Archives for category: Reasons I’m so screwed up

I love, love, love eating baked goods.

The end.

Ok, Not really.

Eating the baked goods technically is the end of the journey.  The problem is the rest of that journey.  I enjoy baking and if I have a whole day to do it I can really appreciate it.  However, when I don’t have time I usually want to give up about mid-way through the process of any baking adventure and just quit. 

That’s why 90% of the time I usually end up eating batter or cookie dough instead of the finished product.

I have a problem. I am the messiest baker ever. No really, you can ask anyone who has ever baked with me. Even a simple “add water and bake” type recipe ends up all over my kitchen. 

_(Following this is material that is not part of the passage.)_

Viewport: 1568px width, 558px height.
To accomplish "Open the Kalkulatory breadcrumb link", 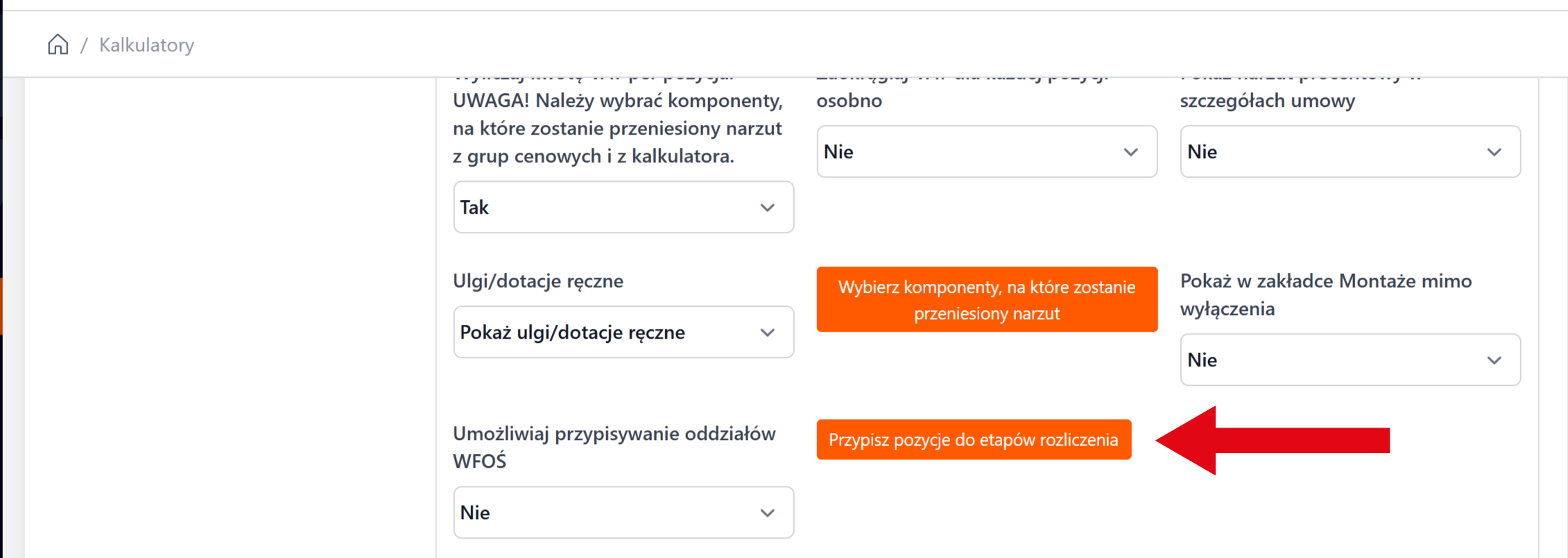I will 146,45.
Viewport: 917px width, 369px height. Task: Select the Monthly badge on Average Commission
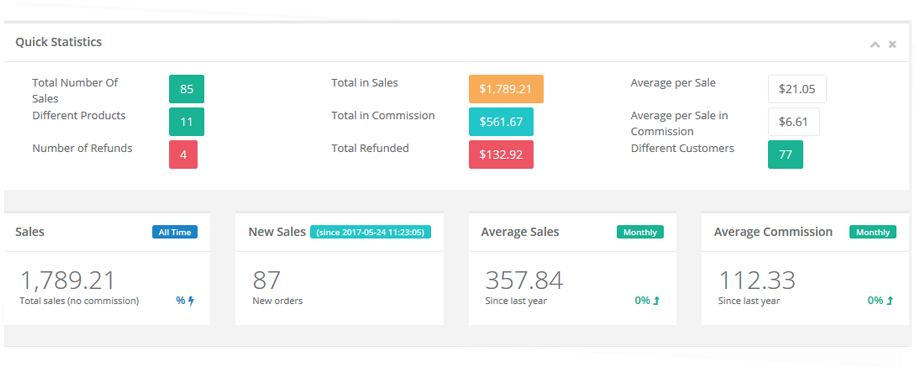click(873, 232)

For example, last night I was making red velvet cake balls and honestly it looked like I had murdered someone in my kitchen. There was red EVERYWHERE! Then there was the melted chocolate everywhere. I spent a lot of the evening scraping that off of things. Oh and then how I used, let’s see, six different bowls. SIX. For cake pops which should require maybe at the most three.

On top of being the messiest baker I’m also apparently the messiest eater. I walk out from the kitchen and this is the conversation that follows:

Husband: “Did you try some of the icing?”
Me: “Why do you ask?”
Husband:”Just go look in the mirror…”
….Me looking in the mirror….
Husband: “Did you actually get any in your mouth?”

Also, I ate cake that got on my shirt.

This is the reality of my life.  I share it with you to make you feel better about yourself. You’re welcome.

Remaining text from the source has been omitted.